■ Brief
Copy the data exactly, line for line.

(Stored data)
'''
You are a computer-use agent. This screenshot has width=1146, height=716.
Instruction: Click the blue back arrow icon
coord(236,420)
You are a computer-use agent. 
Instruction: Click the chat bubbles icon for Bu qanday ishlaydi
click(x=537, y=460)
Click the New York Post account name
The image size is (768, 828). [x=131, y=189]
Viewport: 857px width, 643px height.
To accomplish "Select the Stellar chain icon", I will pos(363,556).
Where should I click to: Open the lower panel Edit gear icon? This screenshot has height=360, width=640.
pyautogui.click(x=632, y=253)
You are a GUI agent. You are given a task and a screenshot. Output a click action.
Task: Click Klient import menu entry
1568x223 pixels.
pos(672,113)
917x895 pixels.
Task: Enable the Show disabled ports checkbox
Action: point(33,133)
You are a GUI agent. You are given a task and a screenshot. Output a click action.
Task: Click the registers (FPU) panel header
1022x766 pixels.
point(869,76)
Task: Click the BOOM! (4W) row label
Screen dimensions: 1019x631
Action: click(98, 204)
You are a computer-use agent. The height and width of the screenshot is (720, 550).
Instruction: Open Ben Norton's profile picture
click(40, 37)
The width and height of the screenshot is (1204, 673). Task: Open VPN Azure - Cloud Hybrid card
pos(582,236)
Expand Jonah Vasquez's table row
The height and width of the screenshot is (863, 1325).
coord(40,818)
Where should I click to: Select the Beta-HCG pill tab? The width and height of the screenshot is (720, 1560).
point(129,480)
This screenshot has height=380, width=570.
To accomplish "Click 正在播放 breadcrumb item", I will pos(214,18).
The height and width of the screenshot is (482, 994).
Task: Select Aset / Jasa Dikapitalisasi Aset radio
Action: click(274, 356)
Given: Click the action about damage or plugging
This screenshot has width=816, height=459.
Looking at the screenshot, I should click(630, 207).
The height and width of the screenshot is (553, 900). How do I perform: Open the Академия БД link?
'''
■ Task output
You are a computer-use agent. This screenshot has width=1146, height=716.
Instruction: Click the blue back arrow icon
coord(236,420)
You are a computer-use agent. 
Instruction: Click the chat bubbles icon for Bu qanday ishlaydi
click(x=537, y=460)
Click the New York Post account name
The image size is (768, 828). [x=131, y=189]
Viewport: 857px width, 643px height.
To accomplish "Select the Stellar chain icon", I will pos(363,556).
Where should I click to: Open the lower panel Edit gear icon? This screenshot has height=360, width=640.
pyautogui.click(x=632, y=253)
You are a GUI agent. You are given a task and a screenshot. Output a click action.
Task: Click Klient import menu entry
1568x223 pixels.
pos(672,113)
917x895 pixels.
Task: Enable the Show disabled ports checkbox
Action: point(33,133)
You are a GUI agent. You are given a task and a screenshot. Output a click action.
Task: Click the registers (FPU) panel header
1022x766 pixels.
point(869,76)
Task: Click the BOOM! (4W) row label
Screen dimensions: 1019x631
Action: click(98, 204)
You are a computer-use agent. The height and width of the screenshot is (720, 550).
Instruction: Open Ben Norton's profile picture
click(40, 37)
The width and height of the screenshot is (1204, 673). Task: Open VPN Azure - Cloud Hybrid card
pos(582,236)
Expand Jonah Vasquez's table row
The height and width of the screenshot is (863, 1325).
coord(40,818)
Where should I click to: Select the Beta-HCG pill tab? The width and height of the screenshot is (720, 1560).
point(129,480)
This screenshot has height=380, width=570.
To accomplish "Click 正在播放 breadcrumb item", I will pos(214,18).
The height and width of the screenshot is (482, 994).
Task: Select Aset / Jasa Dikapitalisasi Aset radio
Action: click(274, 356)
Given: Click the action about damage or plugging
This screenshot has width=816, height=459.
Looking at the screenshot, I should click(630, 207).
The height and width of the screenshot is (553, 900). How do I perform: Open the Академия БД link?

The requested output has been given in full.